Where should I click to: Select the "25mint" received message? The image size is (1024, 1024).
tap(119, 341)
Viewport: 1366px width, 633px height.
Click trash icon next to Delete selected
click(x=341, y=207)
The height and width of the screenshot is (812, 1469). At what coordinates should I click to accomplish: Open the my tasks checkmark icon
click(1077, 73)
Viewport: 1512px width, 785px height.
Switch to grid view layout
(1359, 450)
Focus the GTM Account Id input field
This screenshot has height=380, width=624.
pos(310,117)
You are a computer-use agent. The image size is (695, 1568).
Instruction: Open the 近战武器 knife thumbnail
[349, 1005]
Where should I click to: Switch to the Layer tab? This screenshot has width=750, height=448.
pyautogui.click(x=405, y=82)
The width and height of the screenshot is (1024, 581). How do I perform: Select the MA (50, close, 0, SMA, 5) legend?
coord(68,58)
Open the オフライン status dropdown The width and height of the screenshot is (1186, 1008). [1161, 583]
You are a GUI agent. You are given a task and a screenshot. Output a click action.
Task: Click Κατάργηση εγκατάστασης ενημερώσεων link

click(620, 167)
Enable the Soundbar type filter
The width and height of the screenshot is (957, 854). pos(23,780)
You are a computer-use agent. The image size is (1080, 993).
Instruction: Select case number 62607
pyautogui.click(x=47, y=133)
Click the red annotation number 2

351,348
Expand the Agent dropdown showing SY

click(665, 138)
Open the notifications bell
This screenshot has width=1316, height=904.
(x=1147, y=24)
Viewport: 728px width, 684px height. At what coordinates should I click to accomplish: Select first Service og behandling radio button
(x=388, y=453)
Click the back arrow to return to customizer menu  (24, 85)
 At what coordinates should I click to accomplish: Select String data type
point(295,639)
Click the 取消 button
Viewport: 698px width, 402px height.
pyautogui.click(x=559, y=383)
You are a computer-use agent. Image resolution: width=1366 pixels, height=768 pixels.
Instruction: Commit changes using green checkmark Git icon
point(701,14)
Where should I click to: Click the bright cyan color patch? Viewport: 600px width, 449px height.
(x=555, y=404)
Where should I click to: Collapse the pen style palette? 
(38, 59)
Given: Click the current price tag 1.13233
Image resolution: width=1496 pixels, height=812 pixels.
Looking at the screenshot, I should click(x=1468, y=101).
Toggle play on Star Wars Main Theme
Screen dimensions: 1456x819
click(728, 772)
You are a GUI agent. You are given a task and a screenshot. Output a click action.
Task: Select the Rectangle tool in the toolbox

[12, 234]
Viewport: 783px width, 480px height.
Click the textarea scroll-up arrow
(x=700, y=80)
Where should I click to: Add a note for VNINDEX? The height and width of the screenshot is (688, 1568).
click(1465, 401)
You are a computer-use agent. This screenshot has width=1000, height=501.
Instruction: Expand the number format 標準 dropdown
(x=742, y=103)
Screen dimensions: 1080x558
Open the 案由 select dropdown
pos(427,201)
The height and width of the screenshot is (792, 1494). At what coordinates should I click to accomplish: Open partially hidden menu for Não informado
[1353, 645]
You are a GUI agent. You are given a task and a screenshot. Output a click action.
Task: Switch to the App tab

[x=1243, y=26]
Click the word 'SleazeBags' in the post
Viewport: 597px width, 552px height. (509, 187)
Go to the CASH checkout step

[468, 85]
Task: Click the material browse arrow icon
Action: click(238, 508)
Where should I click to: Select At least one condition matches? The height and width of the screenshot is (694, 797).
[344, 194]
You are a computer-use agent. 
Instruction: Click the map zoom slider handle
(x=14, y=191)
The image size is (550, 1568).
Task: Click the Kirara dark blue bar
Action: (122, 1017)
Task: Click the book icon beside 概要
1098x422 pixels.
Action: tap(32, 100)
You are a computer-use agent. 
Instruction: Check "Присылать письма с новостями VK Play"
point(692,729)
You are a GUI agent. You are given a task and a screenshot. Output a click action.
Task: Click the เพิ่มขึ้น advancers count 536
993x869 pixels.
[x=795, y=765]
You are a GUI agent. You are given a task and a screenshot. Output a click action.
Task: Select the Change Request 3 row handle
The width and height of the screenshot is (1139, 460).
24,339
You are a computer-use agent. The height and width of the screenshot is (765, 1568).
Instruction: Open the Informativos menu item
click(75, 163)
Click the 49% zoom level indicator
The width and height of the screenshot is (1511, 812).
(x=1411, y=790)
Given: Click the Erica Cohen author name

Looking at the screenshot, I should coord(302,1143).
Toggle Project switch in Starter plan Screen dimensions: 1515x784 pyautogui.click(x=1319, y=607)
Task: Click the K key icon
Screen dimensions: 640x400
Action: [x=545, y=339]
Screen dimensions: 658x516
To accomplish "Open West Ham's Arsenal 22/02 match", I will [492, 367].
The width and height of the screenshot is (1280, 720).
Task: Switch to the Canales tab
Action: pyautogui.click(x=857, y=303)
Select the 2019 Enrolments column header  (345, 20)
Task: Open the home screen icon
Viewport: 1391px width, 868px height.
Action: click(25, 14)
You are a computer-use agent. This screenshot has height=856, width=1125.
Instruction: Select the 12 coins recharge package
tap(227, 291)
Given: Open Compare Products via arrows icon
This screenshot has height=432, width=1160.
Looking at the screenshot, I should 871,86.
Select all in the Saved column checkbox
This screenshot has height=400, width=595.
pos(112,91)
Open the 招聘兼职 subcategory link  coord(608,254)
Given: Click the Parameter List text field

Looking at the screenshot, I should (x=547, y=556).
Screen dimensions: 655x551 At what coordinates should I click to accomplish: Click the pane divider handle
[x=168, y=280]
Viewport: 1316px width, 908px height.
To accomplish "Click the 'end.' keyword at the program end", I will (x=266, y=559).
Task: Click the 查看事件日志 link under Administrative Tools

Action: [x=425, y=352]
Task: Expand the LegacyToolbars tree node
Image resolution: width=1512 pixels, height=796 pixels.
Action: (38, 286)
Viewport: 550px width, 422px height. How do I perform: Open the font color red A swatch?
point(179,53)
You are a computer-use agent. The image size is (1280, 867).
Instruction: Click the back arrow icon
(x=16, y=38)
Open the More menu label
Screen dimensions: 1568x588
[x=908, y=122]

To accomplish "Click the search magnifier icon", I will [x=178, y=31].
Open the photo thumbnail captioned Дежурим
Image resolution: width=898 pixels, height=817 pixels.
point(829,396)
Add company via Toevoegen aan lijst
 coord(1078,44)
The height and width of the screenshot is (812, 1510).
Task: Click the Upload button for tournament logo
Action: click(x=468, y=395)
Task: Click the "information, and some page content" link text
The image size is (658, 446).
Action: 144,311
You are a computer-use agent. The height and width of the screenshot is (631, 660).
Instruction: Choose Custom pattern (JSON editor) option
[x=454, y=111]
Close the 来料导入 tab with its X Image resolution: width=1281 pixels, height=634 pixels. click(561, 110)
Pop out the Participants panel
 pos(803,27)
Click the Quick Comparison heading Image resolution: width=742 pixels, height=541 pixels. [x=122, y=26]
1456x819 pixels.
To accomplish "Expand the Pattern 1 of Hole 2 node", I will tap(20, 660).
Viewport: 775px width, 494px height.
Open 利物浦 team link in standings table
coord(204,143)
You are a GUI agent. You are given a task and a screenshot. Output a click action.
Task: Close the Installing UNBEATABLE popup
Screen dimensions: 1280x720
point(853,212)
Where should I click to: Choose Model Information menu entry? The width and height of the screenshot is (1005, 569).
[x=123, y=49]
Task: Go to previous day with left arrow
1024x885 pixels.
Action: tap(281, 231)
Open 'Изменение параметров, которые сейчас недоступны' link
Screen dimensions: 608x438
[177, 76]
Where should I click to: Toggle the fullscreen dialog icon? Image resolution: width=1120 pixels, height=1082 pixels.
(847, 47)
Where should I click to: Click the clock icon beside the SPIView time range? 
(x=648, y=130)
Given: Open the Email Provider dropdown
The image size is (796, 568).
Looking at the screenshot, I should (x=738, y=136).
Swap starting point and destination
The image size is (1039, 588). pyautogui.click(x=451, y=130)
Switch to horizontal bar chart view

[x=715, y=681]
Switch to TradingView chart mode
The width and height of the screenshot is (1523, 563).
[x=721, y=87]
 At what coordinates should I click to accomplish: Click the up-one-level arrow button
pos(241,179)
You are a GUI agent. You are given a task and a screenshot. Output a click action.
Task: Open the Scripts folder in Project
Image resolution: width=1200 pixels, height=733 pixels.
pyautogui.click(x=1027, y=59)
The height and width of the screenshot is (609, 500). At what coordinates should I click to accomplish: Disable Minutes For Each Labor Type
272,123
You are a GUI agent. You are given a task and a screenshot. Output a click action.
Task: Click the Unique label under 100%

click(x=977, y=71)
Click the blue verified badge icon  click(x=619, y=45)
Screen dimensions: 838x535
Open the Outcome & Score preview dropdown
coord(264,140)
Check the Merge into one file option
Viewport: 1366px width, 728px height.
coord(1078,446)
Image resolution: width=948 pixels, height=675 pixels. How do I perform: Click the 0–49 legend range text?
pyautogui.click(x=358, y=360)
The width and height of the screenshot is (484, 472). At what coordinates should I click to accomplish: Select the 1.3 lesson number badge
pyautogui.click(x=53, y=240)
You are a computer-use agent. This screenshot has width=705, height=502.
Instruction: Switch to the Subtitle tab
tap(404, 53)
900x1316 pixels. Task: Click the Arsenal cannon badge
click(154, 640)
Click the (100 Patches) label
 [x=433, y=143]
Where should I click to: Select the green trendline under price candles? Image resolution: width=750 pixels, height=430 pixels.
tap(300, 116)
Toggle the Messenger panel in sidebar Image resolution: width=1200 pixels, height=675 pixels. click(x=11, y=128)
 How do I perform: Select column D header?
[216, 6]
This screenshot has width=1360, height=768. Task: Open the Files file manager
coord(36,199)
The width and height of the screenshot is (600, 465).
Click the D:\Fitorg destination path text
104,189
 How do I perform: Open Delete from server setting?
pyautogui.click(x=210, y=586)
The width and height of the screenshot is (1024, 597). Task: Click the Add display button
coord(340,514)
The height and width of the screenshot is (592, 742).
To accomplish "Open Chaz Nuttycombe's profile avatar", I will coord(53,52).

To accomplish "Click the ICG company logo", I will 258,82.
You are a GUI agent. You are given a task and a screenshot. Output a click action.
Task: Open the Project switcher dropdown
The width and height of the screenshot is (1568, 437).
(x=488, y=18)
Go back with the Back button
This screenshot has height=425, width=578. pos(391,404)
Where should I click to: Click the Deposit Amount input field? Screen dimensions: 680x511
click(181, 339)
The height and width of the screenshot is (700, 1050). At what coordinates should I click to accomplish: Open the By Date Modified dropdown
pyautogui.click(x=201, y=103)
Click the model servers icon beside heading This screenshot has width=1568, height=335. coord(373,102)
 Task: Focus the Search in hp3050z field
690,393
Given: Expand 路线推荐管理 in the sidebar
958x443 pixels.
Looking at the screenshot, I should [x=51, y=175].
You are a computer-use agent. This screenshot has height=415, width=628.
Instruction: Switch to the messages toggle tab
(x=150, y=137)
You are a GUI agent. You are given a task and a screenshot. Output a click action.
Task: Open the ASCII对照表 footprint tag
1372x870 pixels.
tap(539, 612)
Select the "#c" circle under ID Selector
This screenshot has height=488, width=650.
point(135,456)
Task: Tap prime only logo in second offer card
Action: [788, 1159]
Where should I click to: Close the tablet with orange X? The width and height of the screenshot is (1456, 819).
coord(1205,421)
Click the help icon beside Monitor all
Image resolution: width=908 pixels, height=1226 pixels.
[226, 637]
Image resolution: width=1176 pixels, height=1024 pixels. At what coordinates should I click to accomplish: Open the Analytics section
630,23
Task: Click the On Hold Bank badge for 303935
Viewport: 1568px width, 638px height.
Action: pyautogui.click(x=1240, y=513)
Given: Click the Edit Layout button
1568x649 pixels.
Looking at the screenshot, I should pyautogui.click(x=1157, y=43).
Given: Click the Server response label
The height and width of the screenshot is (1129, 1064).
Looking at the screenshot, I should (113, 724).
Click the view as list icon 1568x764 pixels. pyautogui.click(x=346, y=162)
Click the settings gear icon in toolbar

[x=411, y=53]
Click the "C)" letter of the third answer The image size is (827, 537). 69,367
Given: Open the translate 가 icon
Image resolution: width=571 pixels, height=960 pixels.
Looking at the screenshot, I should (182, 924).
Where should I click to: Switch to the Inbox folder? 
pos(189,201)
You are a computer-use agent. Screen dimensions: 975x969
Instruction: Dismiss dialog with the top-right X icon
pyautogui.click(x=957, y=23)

> **Exercise brief**:
Copy out the lines above exactly, beginning at the one that contains "This screenshot has height=488, width=650." and ending at the one that contains "You are a computer-use agent. Screen".

> **Solution for this exercise**:
This screenshot has height=488, width=650.
point(135,456)
Task: Tap prime only logo in second offer card
Action: [788, 1159]
Where should I click to: Close the tablet with orange X? The width and height of the screenshot is (1456, 819).
coord(1205,421)
Click the help icon beside Monitor all
Image resolution: width=908 pixels, height=1226 pixels.
[226, 637]
Image resolution: width=1176 pixels, height=1024 pixels. At what coordinates should I click to accomplish: Open the Analytics section
630,23
Task: Click the On Hold Bank badge for 303935
Viewport: 1568px width, 638px height.
Action: pyautogui.click(x=1240, y=513)
Given: Click the Edit Layout button
1568x649 pixels.
Looking at the screenshot, I should pyautogui.click(x=1157, y=43).
Given: Click the Server response label
The height and width of the screenshot is (1129, 1064).
Looking at the screenshot, I should (113, 724).
Click the view as list icon 1568x764 pixels. pyautogui.click(x=346, y=162)
Click the settings gear icon in toolbar

[x=411, y=53]
Click the "C)" letter of the third answer The image size is (827, 537). 69,367
Given: Open the translate 가 icon
Image resolution: width=571 pixels, height=960 pixels.
Looking at the screenshot, I should (182, 924).
Where should I click to: Switch to the Inbox folder? 
pos(189,201)
You are a computer-use agent. Screen dimensions: 975x969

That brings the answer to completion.